Saved data entries
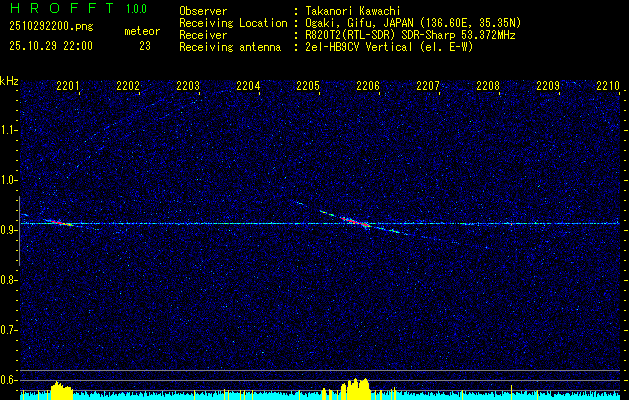This screenshot has width=629, height=400.
Task: Click the kHz axis unit label
Action: pyautogui.click(x=9, y=81)
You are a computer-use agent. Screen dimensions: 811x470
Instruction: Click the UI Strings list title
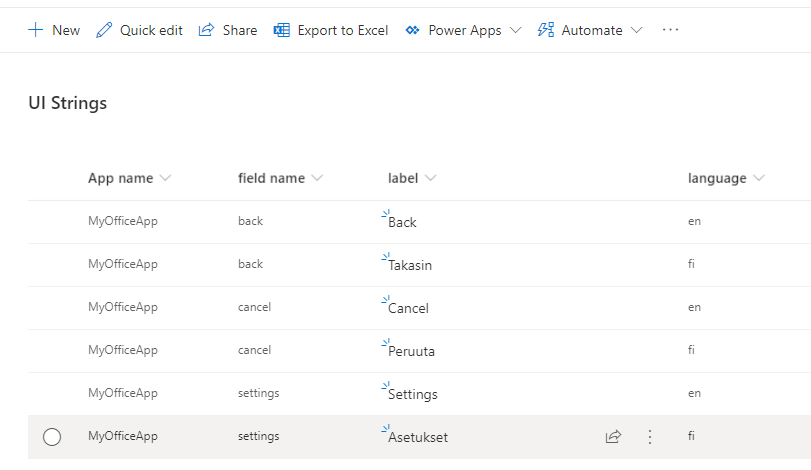(x=67, y=103)
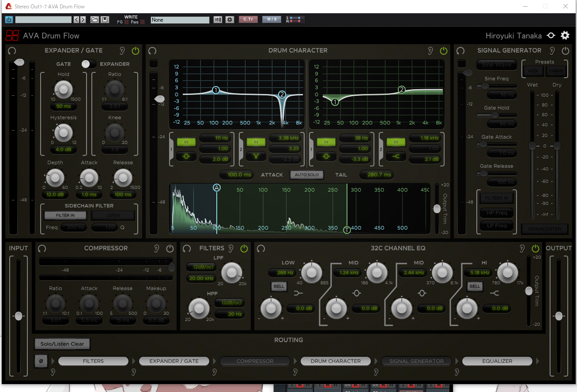Click the AUTO SOLO button
The width and height of the screenshot is (577, 392).
click(x=306, y=175)
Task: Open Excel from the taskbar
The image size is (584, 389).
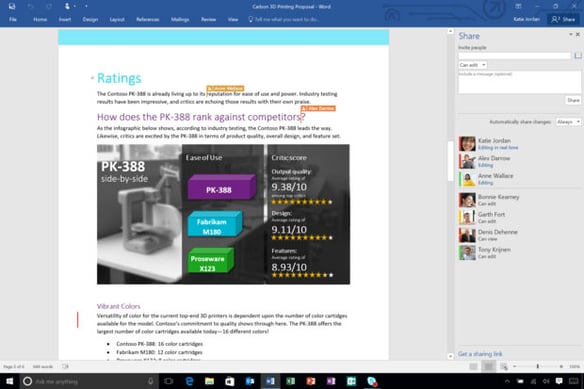Action: point(290,381)
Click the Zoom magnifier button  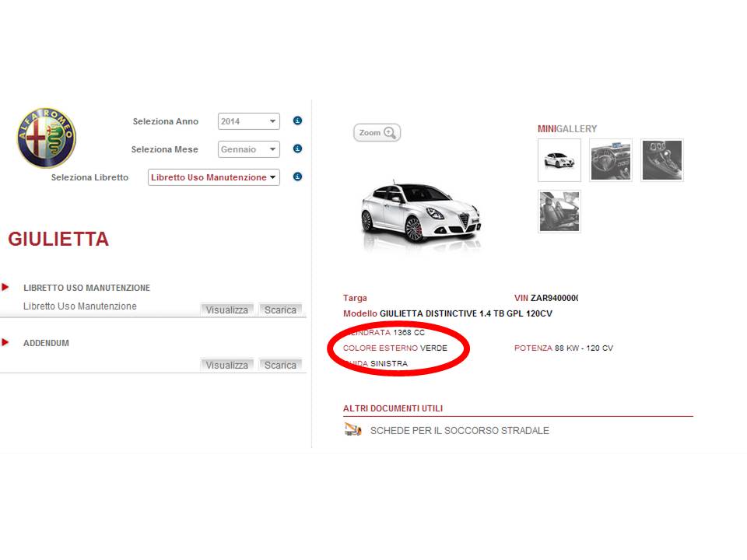[x=377, y=133]
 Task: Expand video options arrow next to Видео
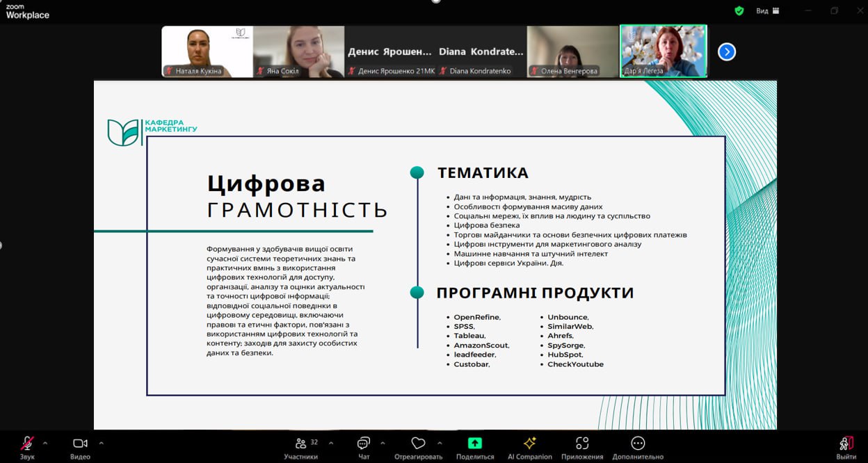(101, 443)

Requirement – Output exactly the lines above, beginning at the one with "You are a computer-use" and stopping after the one with "Task: Open Excel from the taskbar". Pictures are to be omitted.

Result of this exercise –
You are a computer-use agent. Screen dimensions: 811x470
Instruction: Click the UI Strings list title
(x=67, y=103)
Click the AUTO SOLO button
The width and height of the screenshot is (577, 392).
click(x=306, y=175)
Task: Open Excel from the taskbar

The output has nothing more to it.